- Epílogo -

Todas las historias tienen un final. En algunos casos, se trata de finales predecibles que se podían intuir desde leguas. En otros, son finales abiertos que nos dejan con el corazón en un puño queriendo saber más. Cada vez hay menos casos de esos en los que los protagonistas "fueron felices y comieron perdices", porque nos hemos dado cuenta de que la vida no suele frenar para siempre tras el momento de la resolución de un problema para convertirse en una aburrida y monótona rutina doméstica. La vida continua con nuevas sorpresas, giros inesperados, aventuras, disgustos y alegrías. Millones de momentos todavía por descubrir que hacen de la que tal vez fuese "la historia de nuestra vida" tan solo una historia más para contar a nuestros amigos. Una mera anécdota que les ayude a entender cómo eres y por qué has llegado a ser así.

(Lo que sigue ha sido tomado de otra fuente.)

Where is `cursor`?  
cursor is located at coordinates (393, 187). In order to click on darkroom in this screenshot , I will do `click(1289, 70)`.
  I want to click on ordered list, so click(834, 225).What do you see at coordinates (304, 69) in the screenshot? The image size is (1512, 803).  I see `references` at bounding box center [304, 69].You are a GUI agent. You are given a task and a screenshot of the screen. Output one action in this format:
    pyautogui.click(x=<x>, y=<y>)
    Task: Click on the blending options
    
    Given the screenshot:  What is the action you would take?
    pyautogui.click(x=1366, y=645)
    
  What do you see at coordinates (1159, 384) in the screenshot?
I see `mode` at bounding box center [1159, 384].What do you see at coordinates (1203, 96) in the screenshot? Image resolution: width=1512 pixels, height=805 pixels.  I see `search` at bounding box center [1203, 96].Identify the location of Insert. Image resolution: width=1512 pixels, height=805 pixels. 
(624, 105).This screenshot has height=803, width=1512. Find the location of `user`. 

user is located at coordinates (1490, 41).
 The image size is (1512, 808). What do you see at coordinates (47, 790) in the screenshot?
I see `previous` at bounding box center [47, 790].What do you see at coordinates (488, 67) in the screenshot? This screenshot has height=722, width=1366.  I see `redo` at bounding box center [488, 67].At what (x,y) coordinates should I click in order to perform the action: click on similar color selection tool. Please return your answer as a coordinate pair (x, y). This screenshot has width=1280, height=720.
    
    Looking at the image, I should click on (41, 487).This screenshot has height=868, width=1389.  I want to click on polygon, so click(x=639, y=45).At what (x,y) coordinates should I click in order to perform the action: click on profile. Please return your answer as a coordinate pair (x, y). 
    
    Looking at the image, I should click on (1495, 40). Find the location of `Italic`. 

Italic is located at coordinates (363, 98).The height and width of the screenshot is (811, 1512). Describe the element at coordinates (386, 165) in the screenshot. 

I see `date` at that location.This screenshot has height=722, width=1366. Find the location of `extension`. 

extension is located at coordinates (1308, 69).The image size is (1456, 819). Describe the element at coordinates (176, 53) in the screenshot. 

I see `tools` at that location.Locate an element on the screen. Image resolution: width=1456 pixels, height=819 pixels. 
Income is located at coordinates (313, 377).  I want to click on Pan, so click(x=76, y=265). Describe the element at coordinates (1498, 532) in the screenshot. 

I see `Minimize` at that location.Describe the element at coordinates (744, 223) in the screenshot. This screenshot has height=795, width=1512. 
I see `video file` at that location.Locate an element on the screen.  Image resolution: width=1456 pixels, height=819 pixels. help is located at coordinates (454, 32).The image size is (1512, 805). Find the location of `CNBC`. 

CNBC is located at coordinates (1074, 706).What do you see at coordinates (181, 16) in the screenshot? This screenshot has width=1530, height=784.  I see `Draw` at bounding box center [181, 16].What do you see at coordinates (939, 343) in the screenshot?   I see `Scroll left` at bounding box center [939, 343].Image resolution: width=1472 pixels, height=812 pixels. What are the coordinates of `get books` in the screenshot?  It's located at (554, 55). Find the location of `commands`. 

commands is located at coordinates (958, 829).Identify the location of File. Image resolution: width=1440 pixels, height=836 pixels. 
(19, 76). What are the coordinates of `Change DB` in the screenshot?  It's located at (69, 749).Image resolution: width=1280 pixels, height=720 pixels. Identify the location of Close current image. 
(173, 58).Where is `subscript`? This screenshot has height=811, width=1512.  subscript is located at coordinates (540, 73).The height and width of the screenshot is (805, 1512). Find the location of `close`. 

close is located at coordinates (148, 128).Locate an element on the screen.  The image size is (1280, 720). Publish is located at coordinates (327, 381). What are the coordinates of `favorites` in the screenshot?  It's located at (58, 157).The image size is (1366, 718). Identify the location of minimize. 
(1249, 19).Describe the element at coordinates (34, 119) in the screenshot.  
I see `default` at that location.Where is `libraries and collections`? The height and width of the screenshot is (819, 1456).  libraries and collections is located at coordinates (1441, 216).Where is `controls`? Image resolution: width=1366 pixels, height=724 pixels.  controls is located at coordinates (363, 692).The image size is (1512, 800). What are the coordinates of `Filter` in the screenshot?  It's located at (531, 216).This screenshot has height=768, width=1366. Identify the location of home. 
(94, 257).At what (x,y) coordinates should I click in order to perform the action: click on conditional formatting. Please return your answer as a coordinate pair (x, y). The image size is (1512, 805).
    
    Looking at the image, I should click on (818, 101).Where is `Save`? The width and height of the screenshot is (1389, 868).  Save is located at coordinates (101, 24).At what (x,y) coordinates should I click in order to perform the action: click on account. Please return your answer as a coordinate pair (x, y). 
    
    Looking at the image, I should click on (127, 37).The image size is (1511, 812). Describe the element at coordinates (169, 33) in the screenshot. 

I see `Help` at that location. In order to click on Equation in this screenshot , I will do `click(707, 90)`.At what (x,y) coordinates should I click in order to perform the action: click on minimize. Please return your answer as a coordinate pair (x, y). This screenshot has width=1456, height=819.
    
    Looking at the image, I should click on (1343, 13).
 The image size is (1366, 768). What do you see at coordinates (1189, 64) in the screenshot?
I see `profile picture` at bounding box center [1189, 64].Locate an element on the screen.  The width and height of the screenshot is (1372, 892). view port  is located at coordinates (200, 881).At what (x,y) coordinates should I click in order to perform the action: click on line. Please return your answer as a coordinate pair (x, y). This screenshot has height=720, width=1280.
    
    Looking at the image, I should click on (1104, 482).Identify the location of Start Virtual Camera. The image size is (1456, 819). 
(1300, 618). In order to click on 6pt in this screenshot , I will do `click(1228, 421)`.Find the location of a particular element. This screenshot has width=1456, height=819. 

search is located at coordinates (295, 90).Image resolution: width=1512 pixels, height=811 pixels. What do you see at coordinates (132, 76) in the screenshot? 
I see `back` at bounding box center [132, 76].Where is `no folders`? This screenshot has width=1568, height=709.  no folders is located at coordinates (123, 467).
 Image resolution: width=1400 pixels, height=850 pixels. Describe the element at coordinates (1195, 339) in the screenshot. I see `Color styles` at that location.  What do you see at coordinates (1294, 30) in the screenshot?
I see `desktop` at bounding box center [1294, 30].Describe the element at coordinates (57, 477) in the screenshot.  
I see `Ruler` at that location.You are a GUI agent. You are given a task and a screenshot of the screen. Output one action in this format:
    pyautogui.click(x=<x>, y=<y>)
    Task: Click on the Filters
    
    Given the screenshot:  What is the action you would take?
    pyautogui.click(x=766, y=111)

Eso exactamente es lo que ocurrió aquel día en la cafetería de la universidad. Después de tantas noches en vela llorando a Bruno, después de tantas horas malgastadas odiándose la una a la otra y anhelando poder regresar al pasado para cambiarlo y salvar la vida del chico, todo llegó a su fin. La historia de Bruno terminó cuando las dos muchachas declararon, tiempo después, ante un juez, los pormenores de aquella noche. Ricky fue hallado culpable y condenado a muchos menos años de los que los presentes en la sala creían justos como castigo por segar una vida tan joven y prometedora.

No obstante, las vidas de Olga y Alma, cada una por un camino diferente, no habían hecho más que comenzar, por mucho que las dos creyesen que habían perdido el sentido y se sintieran vacías y muertas por dentro. Aún eran jóvenes, con muchos años por delante; aunque la tristeza y el dolor por la pérdida de Bruno no las abandonaría nunca, aprenderían a vivir con lo ocurrido. Las llamas se sosegarían hasta tornarse cenizas y una mañana al despertarse no pensarían en él. Al darse cuenta las embargaría un enorme sentimiento de culpa, pero ya no habría vuelto atrás: habían dado el primer paso de un nuevo camino para recuperar las riendas de su vida.

Las dos tenían muchas ilusiones todavía por cumplir, lo que las animaría no muy tarde a salir de ese deprimente estado de desolación.

Poco a poco, motivada por los constantes mensajes de sus seguidores en redes sociales, la influencer recuperaría la costumbre de subir fotos suyas. Al principio se trataría de imágenes antiguas por su falta de ánimo para arreglarse y salir a la calle a posar ante las miradas escrutiñadoras de los demás. También comenzaría a compartir pequeños instantes de su día a día, vídeos de apenas unos segundos en los que se lavaba los dientes y sonreía, o en los que se la veía atarse los cordones para ir al gimnasio. Era la señal de que estaba sanando y regresando a la normalidad. Y así, de repente, un día se sacaría una foto con una fan de nueve años a la que encontraría en la cola del cine y la compartiría, con permiso de sus padres, en su cuenta de Instagram, henchida de orgullo por el cariño que tantas personas le profesaban. De ahí surgiría su primera sesión de fotos en una escuela de su ciudad, en la que iría a hablar de los peligros de internet y de sus maravillas. Una campaña de publicidad contra el bullying, su participación activa tanto en redes sociales como en la vida real en manifestaciones y actividades feministas y sus primeros bailes en Tik Tok la harían volver a sentirse ella misma de nuevo; la harían recordar quién era. Era más que una universitaria cuyo novio había muerto: era luchadora, guerrera, activa y creativa y además tenía un testimonio que contar. Había ocultado una violación y había protegido con su silencio a un violador. De no haberlo hecho, tal vez Ricky nunca hubiese regresado a su vida. Puede que de haber sido así, Bruno todavía siguiera a su lado.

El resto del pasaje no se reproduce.